Rosabelle Sinclair (1890 – 1981), known as the affectionately as the "Grand Dame of Lacrosse", established the first women's lacrosse team in the United States. She was the first woman to be inducted into the National Lacrosse Hall of Fame.

==Early life==
Sinclair was born in the Russian Empire in 1890 and educated in Philadelphia, before attending St Leonards School in St Andrews, where women's lacrosse had been introduced by Louisa Lumsden. Lumsden brought the game to Scotland in 1890 after watching a men's lacrosse game between the Canghuwaya Indians and the Montreal Lacrosse Club.

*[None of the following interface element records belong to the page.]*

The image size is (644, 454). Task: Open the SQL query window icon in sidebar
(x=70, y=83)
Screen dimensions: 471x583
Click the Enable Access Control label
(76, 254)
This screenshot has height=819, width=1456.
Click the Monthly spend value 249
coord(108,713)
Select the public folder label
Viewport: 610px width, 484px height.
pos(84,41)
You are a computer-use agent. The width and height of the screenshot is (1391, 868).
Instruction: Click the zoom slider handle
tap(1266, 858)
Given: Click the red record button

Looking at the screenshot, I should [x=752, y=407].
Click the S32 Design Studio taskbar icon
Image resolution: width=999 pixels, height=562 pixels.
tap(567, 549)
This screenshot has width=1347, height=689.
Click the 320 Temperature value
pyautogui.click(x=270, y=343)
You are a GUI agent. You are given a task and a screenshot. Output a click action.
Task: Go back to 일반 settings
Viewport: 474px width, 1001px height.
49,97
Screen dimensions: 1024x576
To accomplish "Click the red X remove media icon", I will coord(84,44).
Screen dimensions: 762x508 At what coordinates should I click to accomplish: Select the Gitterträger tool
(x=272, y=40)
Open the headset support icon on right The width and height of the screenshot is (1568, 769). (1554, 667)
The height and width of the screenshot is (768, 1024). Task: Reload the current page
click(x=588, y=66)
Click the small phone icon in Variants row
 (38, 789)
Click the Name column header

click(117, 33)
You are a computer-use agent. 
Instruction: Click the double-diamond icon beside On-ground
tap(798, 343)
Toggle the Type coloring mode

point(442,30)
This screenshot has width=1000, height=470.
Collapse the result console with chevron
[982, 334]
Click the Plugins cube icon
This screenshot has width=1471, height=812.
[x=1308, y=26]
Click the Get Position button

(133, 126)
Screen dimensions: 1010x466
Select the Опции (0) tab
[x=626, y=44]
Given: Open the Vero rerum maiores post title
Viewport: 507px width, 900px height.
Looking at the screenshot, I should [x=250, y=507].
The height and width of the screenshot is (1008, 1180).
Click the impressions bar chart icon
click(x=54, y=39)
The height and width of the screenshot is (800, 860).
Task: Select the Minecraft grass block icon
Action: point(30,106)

After leaving St Leonards School in 1910, Sinclair attended Madame Bergman Österberg's College of Physical Training in Dartford, England, where she was a classmate of fellow lacrosse coach Cara Gascoigne. She then taught at an all-girls school in Yorkshire and in 1919 accepted a post at Chelsea Physical Training College. In 1922 she left for the United States.

==Lacrosse==
Sinclair arrived in the United States and taught gymnastics and games at Rosemary Hall School before becoming a physical education teacher at the Bryn Mawr School in Baltimore, Maryland. She introduced lacrosse to the all-girls school in 1926. She would continue teaching there and serve as Athletic Director from 1925 to 1951. Women's lacrosse differs greatly from the men's version, and with emphasis on stick skills and proficiency. Sinclair believed the game should be played with feminine refinement, stating:

"Lacrosse, as girls play it, is an orderly pastime that has little in common with the men's tribal warfare version except the long-handled racket or crosse that gives the sport its name, Its true that the object in both the men's and women's lacrosse is to send a ball through a goal by means of the racket, but whereas men resort to brute strength the women depend solely on skill."
— Rosabelle Sinclair

Sinclair's legacy remains as being responsible for the growth of women's lacrosse in the United States. In 1931, she helped form the United States Women's Lacrosse Association, which later was consolidated into US Lacrosse. Even after her retirement from the Bryn Mawr School, she remained involved in the development of women's lacrosse. In 1978, the Bryn Mawr School renamed their athletic fields in honor of Sinclair shortly before her death in 1981.